=== WHAT IS REQUIRED ===
Among the lines below, restate word for word only those from the line with "Instruction: Close settings" through the line with "The width and", with both end lines kept.

=== DATA TO USE ===

---------------

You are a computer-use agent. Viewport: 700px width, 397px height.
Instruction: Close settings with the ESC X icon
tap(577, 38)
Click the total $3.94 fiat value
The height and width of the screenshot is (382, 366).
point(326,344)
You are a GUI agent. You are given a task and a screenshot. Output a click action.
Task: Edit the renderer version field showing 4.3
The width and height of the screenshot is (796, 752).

---------------

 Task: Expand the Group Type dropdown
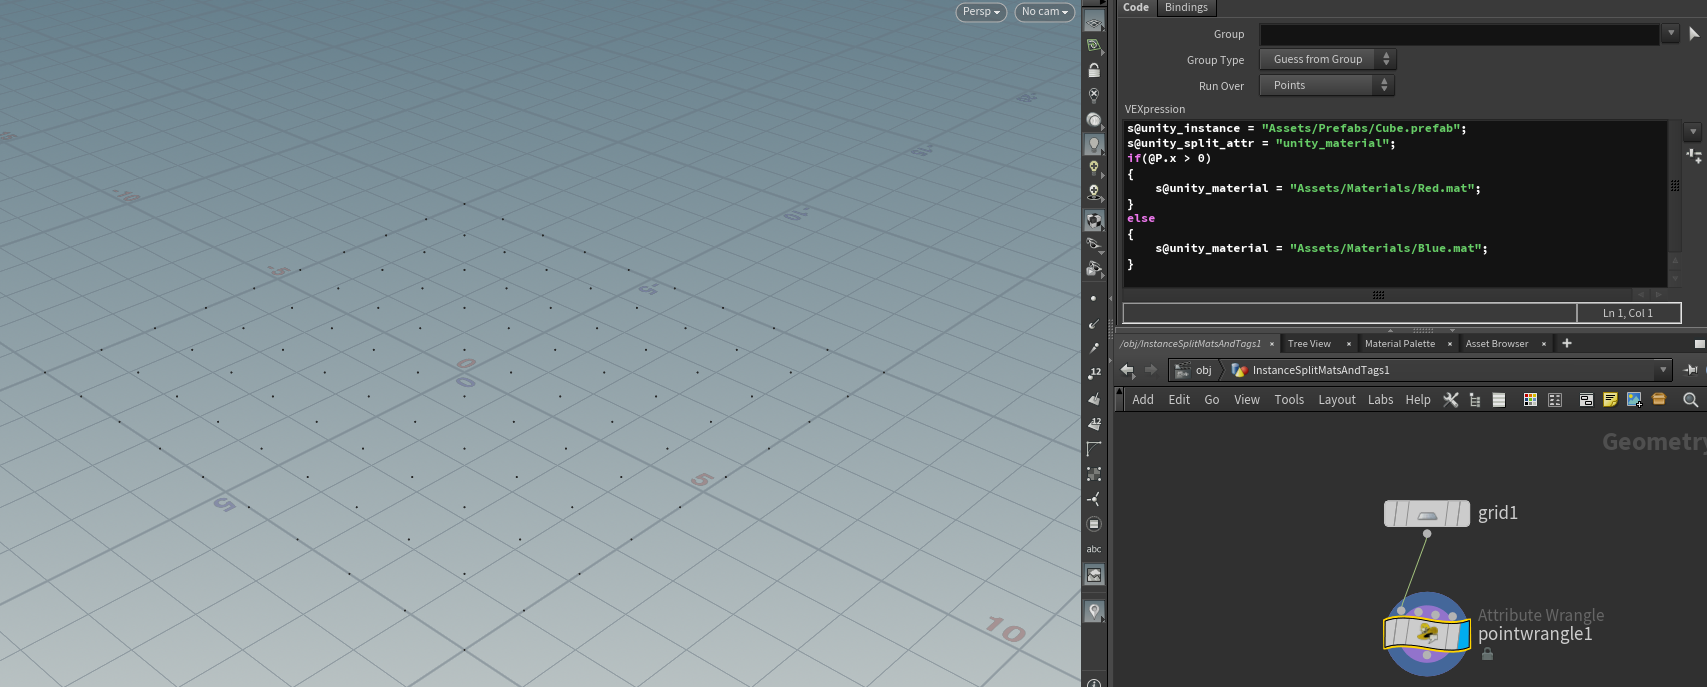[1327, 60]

---------------

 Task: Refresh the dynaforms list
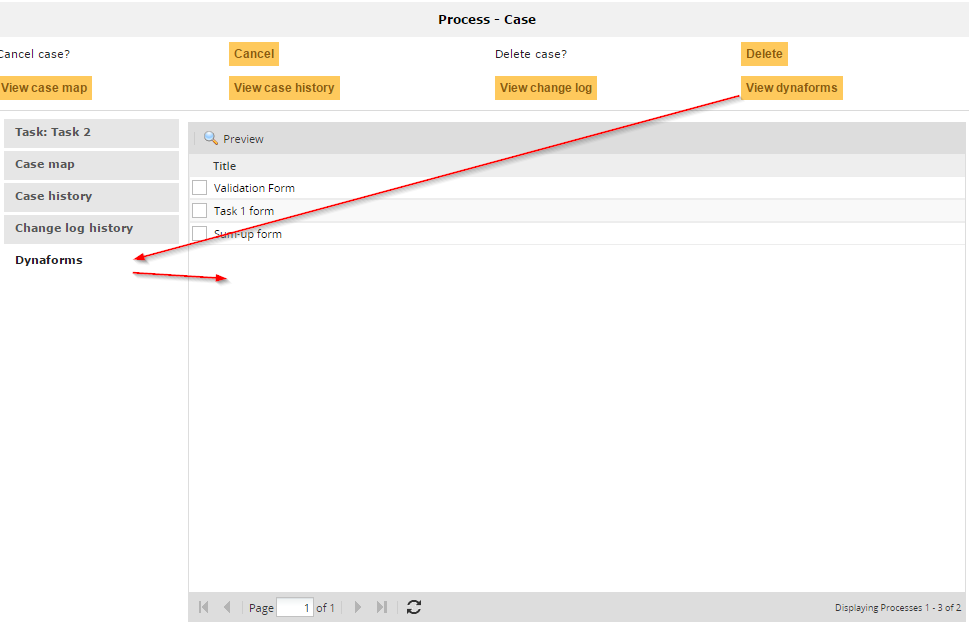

---------------

=== RESULT FOR THIS TASK ===
Instruction: Close settings with the ESC X icon
tap(577, 38)
Click the total $3.94 fiat value
The height and width of the screenshot is (382, 366).
point(326,344)
You are a GUI agent. You are given a task and a screenshot. Output a click action.
Task: Edit the renderer version field showing 4.3
The width and height of the screenshot is (796, 752).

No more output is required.